Ninth and fifth place finishes saw Fiorentina remain competitive but just not quite close enough to challenge the contenders, however, third place in 1998/99, the high-water mark of the Batigol epoch, gave them entry into the UEFA Champions League for the first time in 30 years. They made the second group stage (the current era’s Round of 16), the highlights of Batistuta’s contribution to their cup run were goals against English teams, Arsenal and Manchester United; both stunning strikes, again fierceness and velocity were their hallmark. The goal against Arsenal at Wembley was similar to the strike against Benfica the previous season and indeed only the most cold-hearted and staunch Arsenal or United fan would fail to have been impressed by Batistuta’s goals against their teams.

Fiorentina again followed up their respectable Champions League campaign with an inconsistent 1999/00 season, finishing seventh, and although they were guaranteed UEFA Cup football the following season it was clear more was needed to keep hold of their legendary striker. Batistuta was by now at the peak of his career and despite starting well in what would be his final season in Florence, a month-long injury hampered him and the team.

There was to be no repeat of the Hellas Verona fairy tale of 1985 and Fiorentina eventually granted Batistuta the chance to try and win that elusive Scudetto medal. He joined Roma in 2000 and Batistuta’s 20 goals helped his new side to only their third ever title, although for him it was tinted with much sorrow as he faced his old side on 30 November 2000. With just under 10 minutes left he inevitably scored the winning goal; a goal worthy of winning any game, or any competition for that matter. Once again the goal was classic-Batistuta as the ball was half-cleared to the edge of the area and he leathered an unstoppable volley past the helpless Fiorentina goalkeeper. Batistuta, clearly distressed, refused to celebrate, although the mark of respect not to celebrate against one’s old club is a regular occurrence now it was a concept which was virtually unthought of back then. At the end of the game, he applauded the 3000 travelling fans and they reciprocated as he left the pitch in tears. Such an outpouring of emotion was uncommon for a usually private and withdrawn character.

While Roma were riding high, Fiorentina unravelled quickly after Batistuta’s departure and despite winning the Coppa Italia in 2001 they were relegated in 2002 as the state of their finances was laid bare. Wages had been unpaid for a while and they were declared bankrupt reportedly owing more than £25m, in this state they couldn’t compete in Serie B and to all intents ceased to exist just a few years after finishing third and starring in the Champions League. They began the next season in Serie C/2 and started on the long journey back to Serie A. Batistuta, then 33, was on the decline too, after a run of poor form for Roma he joined Internazionale on loan in 2003 and then made his final bow in Qatar until his retirement in 2005.

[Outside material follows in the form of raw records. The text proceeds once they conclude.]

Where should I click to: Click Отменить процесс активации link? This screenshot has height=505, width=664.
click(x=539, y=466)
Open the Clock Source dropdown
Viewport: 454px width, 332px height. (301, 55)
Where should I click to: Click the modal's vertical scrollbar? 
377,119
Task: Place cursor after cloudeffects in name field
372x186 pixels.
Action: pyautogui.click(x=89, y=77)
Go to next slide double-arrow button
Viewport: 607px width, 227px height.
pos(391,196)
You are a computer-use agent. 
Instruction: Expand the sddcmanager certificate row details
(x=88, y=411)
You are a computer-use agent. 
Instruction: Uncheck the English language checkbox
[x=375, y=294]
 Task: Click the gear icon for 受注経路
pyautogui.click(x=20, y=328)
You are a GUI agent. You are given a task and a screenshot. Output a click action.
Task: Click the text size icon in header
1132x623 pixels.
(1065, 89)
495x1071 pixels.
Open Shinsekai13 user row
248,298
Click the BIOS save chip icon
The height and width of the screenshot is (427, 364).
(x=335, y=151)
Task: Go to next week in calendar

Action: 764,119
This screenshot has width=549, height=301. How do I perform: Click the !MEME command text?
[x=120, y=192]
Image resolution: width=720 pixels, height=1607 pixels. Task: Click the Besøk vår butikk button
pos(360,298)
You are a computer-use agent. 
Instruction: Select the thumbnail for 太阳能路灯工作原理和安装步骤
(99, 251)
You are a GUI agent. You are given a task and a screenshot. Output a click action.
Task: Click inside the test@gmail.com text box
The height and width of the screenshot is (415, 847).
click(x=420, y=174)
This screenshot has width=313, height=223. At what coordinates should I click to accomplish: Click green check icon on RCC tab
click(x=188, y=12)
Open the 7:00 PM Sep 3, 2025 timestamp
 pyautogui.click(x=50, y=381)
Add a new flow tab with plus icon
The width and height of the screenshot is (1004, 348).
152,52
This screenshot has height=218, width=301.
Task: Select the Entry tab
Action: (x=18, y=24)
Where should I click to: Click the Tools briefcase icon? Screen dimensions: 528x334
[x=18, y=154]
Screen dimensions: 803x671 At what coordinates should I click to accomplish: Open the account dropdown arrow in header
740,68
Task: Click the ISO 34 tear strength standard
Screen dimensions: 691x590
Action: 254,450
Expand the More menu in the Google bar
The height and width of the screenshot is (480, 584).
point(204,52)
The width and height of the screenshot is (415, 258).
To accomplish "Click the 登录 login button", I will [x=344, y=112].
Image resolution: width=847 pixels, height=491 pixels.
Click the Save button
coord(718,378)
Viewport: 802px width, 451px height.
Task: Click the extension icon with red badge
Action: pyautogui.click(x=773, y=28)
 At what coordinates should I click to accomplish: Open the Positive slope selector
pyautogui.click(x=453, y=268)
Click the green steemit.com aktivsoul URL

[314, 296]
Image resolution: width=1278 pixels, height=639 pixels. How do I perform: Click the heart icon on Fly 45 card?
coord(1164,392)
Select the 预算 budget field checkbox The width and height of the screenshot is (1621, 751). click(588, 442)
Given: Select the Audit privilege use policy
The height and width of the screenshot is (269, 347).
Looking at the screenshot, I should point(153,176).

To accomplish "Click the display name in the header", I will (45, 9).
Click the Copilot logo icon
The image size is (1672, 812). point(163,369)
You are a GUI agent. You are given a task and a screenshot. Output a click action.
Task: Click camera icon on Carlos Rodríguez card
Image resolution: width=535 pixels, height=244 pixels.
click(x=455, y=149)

Some may say he didn’t win much in the way of silverware during his career, just three trophies in Italy (one of those a glorified friendly) and two Copa America titles with Argentina, however, he like a long list of players before and since has brought more to a club than mere trophies. The cult status he has among Fiorentina’s fans is worth more than any prize. Players of his type will only come around for Fiorentina, and those on the periphery of the title contenders, once in a generation, maybe longer. But their passion, loyalty and connection with the fans will live much longer in the memory. Batistuta’s goals record, with all due respect to Fiorentina, will likely never be beaten, but that alone is his legacy to the club, the city and thousands of fans across the world, and it will be treasured like a Serie A winners’ medal for years to come.